No caso do tarifaço trumpiano, Milei indicou que poderia negociar uma rebaixa tarifária argentina para reduzir os 10% imposto por Washington. Caso isso ocorra, haveria perfurações adicionais à Tarifa Externa Comum (TEC) do Mercosul. Por outro lado, Milei está pedindo uma flexibilização das regras do Mercosul (“uma prisão”) para poder negociar com os EUA um eventual acordo comercial bilateral. 

Nessa hipótese, a Argentina teria de se retirar do grupo, pois, dificilmente o Brasil concordaria em modificar o Artigo 1 do Tratado de Assunção, que prescreve a negociação conjunta dos países membros nos entendimentos para a assinatura de um acordo comercial com outros países ou grupo de países.

‘Na reunião, também deverá ser examinada a perspectiva de mudança da posição da União Europeia com o avanço da assinatura do acordo com o Mercosul em vista das mudanças no cenário internacional’

Na reunião, também deverá ser examinada a perspectiva de mudança da posição da União Europeia com o avanço da assinatura do acordo com o Mercosul em vista das mudanças no cenário internacional e da prevalência de fatores geopolíticos. Deverão também ser examinadas possibilidades adicionais de acordos com outros países da Ásia como Japão e Vietnã (conversas recentes de Lula nesses países), com a Indonésia e outros países (Emirados Árabes Unidos).
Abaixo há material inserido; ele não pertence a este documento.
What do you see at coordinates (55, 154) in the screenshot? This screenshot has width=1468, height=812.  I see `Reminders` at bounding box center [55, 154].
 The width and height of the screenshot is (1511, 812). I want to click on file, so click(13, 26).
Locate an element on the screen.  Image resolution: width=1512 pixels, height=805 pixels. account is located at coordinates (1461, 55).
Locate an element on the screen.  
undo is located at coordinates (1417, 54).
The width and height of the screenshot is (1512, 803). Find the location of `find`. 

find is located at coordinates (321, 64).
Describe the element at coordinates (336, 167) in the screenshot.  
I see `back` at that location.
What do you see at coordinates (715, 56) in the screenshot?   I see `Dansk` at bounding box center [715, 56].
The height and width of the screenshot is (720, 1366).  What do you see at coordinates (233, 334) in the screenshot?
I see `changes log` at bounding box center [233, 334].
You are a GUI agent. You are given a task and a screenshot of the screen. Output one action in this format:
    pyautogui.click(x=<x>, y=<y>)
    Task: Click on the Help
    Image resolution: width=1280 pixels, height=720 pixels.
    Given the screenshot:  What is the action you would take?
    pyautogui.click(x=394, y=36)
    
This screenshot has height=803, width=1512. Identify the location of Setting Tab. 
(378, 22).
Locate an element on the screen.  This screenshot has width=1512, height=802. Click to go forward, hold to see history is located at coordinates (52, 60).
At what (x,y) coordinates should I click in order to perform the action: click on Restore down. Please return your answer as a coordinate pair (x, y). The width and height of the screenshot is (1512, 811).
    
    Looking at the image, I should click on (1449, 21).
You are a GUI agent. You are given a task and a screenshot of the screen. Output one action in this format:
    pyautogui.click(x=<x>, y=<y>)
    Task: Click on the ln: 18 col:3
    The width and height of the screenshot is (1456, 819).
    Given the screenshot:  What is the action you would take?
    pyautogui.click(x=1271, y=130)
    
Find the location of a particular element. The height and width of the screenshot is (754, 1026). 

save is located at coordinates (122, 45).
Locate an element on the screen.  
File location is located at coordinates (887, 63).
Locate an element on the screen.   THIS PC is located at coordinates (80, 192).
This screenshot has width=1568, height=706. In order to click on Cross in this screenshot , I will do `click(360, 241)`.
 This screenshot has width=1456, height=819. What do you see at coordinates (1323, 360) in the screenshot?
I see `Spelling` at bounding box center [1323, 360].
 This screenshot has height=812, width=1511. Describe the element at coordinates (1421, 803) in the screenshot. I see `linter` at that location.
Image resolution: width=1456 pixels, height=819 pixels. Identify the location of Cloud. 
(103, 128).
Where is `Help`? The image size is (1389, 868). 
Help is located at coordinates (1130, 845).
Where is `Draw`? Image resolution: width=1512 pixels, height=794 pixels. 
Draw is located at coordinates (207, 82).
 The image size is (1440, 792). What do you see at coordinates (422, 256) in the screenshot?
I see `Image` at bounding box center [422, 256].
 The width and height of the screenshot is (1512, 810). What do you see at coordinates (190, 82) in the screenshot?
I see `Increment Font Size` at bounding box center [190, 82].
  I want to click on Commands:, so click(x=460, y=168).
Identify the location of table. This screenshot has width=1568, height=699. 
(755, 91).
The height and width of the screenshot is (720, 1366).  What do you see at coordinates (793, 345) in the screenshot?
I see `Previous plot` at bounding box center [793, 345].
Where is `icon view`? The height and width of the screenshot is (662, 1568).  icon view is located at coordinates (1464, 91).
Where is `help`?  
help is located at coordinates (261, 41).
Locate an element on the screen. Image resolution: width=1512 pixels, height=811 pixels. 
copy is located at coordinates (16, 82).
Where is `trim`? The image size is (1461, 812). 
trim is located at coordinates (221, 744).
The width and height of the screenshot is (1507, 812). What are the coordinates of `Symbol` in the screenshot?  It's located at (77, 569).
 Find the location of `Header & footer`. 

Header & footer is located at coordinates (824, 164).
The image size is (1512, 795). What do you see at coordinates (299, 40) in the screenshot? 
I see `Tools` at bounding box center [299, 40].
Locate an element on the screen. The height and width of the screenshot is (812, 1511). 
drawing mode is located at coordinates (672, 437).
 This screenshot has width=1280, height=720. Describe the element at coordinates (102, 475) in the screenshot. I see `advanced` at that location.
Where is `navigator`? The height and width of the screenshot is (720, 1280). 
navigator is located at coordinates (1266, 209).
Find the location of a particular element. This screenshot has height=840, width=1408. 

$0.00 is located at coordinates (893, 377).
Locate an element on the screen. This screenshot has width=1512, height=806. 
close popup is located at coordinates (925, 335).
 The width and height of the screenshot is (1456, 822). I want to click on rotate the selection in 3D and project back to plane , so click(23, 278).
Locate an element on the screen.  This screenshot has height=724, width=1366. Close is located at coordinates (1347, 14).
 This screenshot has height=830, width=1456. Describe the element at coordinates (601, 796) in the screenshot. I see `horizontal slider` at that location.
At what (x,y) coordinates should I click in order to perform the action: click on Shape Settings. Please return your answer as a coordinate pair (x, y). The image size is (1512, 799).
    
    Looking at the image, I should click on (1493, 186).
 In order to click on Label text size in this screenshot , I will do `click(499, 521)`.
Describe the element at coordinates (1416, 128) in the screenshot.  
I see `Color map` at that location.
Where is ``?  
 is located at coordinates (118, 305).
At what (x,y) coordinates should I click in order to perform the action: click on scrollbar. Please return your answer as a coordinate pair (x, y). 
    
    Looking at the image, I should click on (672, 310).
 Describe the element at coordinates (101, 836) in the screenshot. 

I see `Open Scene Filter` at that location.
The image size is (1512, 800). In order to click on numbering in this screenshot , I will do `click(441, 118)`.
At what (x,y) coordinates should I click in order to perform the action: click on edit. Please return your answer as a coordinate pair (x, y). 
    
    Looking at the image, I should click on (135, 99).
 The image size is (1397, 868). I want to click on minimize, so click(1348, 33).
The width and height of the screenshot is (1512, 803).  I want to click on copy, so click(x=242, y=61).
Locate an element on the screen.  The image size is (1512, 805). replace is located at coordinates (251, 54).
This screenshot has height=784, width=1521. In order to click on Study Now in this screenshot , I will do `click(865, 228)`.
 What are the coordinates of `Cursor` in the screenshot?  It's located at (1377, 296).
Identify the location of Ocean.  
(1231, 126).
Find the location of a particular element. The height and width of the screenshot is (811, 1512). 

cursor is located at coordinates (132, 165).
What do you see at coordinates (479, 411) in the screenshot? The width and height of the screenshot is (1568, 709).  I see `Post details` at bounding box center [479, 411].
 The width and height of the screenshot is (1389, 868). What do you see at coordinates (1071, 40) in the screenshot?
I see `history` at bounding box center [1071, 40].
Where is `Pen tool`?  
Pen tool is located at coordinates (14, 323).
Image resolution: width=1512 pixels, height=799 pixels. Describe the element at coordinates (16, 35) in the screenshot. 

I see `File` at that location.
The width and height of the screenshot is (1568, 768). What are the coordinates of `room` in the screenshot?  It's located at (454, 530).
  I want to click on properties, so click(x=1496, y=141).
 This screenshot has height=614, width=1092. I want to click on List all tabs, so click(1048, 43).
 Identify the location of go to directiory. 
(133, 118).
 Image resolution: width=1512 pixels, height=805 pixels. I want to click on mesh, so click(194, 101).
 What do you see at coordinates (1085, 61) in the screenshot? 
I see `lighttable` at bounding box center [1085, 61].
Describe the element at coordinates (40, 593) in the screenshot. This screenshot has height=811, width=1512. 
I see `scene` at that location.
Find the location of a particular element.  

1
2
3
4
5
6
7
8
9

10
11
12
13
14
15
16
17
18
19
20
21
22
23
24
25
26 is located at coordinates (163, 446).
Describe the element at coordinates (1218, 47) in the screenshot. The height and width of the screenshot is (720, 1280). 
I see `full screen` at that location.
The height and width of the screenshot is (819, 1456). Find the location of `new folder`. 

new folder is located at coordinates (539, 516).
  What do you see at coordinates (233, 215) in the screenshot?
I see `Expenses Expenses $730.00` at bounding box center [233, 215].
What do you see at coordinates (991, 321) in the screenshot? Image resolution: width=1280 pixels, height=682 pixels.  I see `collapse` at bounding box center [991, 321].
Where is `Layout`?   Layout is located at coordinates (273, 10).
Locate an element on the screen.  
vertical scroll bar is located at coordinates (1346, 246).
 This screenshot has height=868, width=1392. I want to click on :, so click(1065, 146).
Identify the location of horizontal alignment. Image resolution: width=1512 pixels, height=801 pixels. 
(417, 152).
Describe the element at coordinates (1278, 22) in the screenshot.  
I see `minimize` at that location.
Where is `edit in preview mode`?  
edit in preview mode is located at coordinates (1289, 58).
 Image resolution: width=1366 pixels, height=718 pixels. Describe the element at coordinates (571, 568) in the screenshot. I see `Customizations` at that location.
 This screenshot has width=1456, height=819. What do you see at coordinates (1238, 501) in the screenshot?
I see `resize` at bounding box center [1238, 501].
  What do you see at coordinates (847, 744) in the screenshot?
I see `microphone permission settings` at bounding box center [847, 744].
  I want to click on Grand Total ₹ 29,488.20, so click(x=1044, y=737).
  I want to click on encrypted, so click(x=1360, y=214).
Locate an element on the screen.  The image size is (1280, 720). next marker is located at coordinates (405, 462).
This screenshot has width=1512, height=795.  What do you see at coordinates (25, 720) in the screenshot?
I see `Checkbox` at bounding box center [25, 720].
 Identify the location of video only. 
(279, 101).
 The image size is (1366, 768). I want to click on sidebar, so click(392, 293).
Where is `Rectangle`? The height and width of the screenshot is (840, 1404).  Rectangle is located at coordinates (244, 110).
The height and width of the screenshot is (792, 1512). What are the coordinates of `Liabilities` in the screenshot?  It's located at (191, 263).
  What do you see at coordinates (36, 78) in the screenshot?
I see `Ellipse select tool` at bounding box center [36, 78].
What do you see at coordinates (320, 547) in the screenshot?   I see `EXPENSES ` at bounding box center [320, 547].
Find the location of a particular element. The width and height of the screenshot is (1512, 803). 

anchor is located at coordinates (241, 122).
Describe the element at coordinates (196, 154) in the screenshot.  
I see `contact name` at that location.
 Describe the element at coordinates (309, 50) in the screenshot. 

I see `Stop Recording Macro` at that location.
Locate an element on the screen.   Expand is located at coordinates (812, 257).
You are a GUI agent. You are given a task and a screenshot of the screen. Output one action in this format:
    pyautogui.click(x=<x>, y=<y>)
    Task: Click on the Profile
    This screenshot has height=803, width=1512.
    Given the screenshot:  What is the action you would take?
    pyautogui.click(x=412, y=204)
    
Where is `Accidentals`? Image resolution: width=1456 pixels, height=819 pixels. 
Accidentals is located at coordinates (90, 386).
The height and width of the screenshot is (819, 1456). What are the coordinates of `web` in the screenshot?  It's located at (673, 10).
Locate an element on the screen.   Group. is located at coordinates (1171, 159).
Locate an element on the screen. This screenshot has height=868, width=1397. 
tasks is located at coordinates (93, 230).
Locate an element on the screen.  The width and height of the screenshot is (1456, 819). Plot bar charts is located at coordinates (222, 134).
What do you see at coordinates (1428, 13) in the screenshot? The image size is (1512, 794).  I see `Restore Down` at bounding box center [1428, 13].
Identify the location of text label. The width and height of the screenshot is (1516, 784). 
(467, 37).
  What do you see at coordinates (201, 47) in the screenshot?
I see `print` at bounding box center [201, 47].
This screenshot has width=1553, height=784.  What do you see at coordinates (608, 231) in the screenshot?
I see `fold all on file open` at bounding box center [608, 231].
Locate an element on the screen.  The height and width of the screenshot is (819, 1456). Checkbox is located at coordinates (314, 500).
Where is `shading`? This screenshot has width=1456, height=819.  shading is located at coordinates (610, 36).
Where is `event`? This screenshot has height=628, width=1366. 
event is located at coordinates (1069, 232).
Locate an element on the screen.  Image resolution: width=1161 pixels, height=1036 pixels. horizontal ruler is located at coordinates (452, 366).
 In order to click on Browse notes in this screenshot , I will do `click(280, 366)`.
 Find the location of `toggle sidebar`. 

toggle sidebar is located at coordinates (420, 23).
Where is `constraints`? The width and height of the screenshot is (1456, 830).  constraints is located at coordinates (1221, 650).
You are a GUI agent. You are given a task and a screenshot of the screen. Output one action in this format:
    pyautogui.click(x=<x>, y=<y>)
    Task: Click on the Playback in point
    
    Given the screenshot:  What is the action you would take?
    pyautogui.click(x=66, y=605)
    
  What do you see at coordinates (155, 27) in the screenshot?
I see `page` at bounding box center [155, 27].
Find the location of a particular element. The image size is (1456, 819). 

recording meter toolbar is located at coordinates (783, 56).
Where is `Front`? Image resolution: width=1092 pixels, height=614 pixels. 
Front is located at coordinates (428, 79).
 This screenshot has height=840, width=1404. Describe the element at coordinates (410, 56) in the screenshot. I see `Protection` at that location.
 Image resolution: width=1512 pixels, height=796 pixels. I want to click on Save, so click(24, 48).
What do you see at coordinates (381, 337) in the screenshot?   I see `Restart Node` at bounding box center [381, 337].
Poderão também ser examinadas as possibilidades de serem abertas conversas com o México e retomados os entendimentos com o Canadá, em ambos os casos em função da crise com os EUA.

O Mercosul pouco avançou durante a presidência argentina (o que poucos esperavam que acontecesse em vista das posições de Milei). Na presidência brasileira (no segundo semestre), espera-se que o acordo com a União Europeia e com a Área de Livre Comércio na Europa (EFTA) seja assinado. 

‘Com uma pitada de ousadia, o Brasil poderia sugerir que o Mercosul desse início a gestões políticas para pedir acessão do CCTPP’

Com uma pitada de ousadia, a exemplo do que já fizeram China e Uruguai e do que examina a Europa, o Brasil poderia sugerir que o Mercosul desse início a gestões políticas para pedir acessão do CCTPP (ex-TransPacific Partnership) que congrega mais de dez países asiáticos.

Finalmente, deverão também ser examinadas questões relacionadas com o funcionamento do Mercosul com vistas a enxugar os mecanismos existentes para tornar o grupo mais eficiente e melhor responder aos desafios que o novo cenário global apresenta.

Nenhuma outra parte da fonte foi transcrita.